Watch the full video at https://youtu.be/bormu86k3ys and at https://rumble.com/v2n1s66-panel-rehearing-denied-by-ninth-circuit.html
Readers of Zalma on insurance read a summary of the earlier version of this case at http://zalma.com/blog/?s=BERNAL. That decision was reversed by the Ninth Circuit to say that “The trial court shall enter judgment for MBIC.” Otherwise, the appellant’s request for a panel hearing was rejected. No further petitions for reconsideration will be entertained.
IN Massachusetts Bay Insurance Company v. Neuropathy Solutions, Inc., dba Superior Health Centers and Rigoberto Bernal, an individual; et al., No. 22-55272, United States Court of Appeals, Ninth Circuit (May 5, 2023), the Ninth Circuit refused to hear and reiterated its decision allowing the insurer to recover its insured money paid under a reservation of rights.

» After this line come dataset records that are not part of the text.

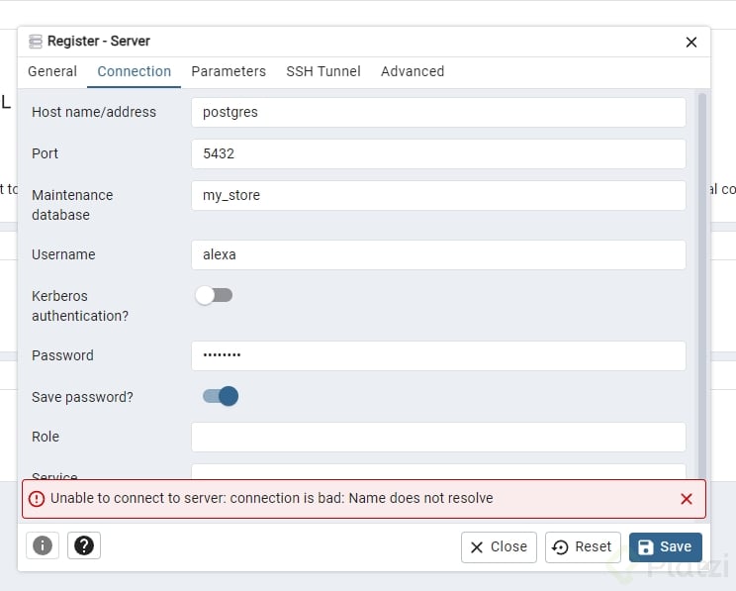Open help via question mark icon
This screenshot has height=591, width=736.
coord(84,545)
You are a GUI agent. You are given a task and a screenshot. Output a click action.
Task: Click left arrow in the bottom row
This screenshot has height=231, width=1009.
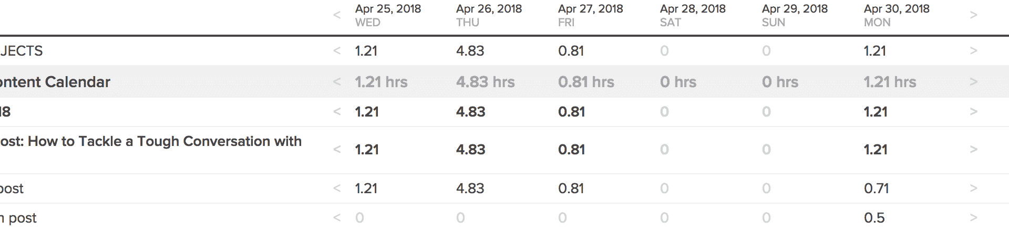337,217
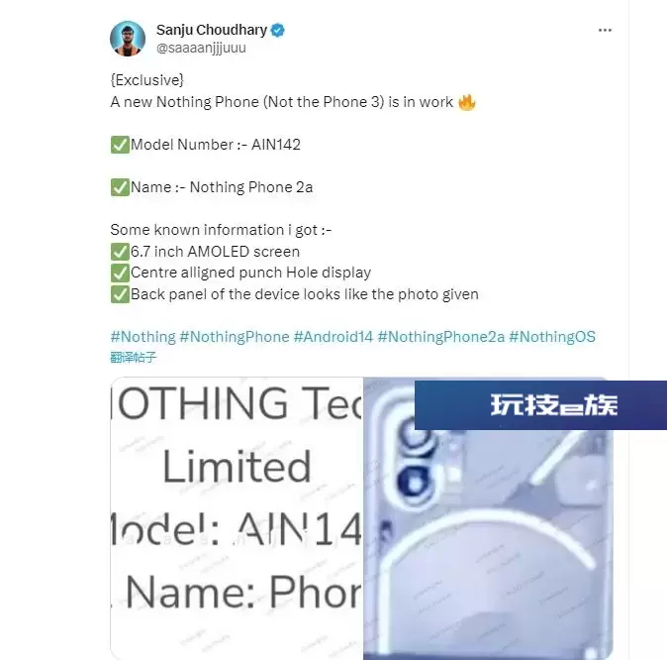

In this California law diversity action, Massachusetts Bay Insurance Company (MBIC) sought damages for $2 million it paid under a reservation of rights to settle disputes against its insured, Neuropathy Solutions, Inc. (Neuropathy).

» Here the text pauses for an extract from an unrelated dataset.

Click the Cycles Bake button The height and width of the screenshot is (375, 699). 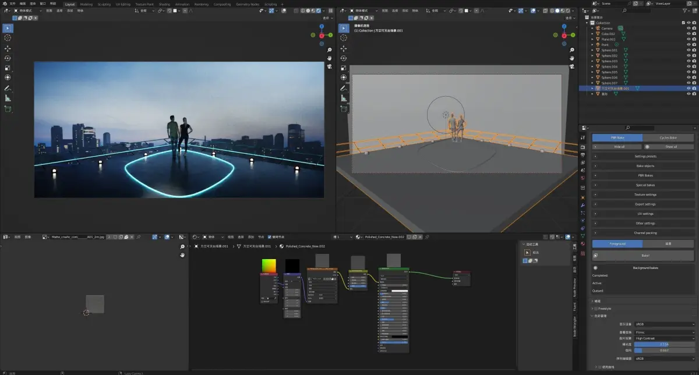(x=668, y=137)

To the extent that the underlying Bernal action falls within the coverage provisions of the policy (ie, to the extent neuropathy liability arose out of an accidental “occurrence”), coverage is excluded under the policy’s “Professional Services” exclusion.
Based on California case law, the text of the policy and the operative complaint in Bernal action, neuropathy liability i Bernal fall within the “Professional Services” exception. Starting with the very first sentence i Bernal complaint, it is clear that Neuropathy incurred liability as a result of the professional services it provided.
The “Professional Services” exclusion extends to errors in monitoring and supervising others in the provision of professional services, and Neuropathy incurred liability due to the provision of professional advertising and medical services, not inadequate record keeping or poor customer service. Finally, the complaint’s allegation that Neuropathy engaged in discriminatory “marketing techniques and high-pressure sales tactics” falls within the “Professional Services” exception for advertising services and health advice or instruction.
Neuropathy liability i Bernal The action was thus excluded from coverage, and MBIC is entitled to a refund of the $2 million it paid to settle that lawsuit. The district court must rule in favor of MBIC.
The Ninth Circuit reiterated for the second time that an insurer that paid a settlement with a reservation of rights and determined that there was no coverage for the alleged loss because of a clear and unambiguous exclusion was entitled to reimbursement of the funds it spent settling the lawsuit . The insured, neuropathy, owes MBIC $2 million plus interest.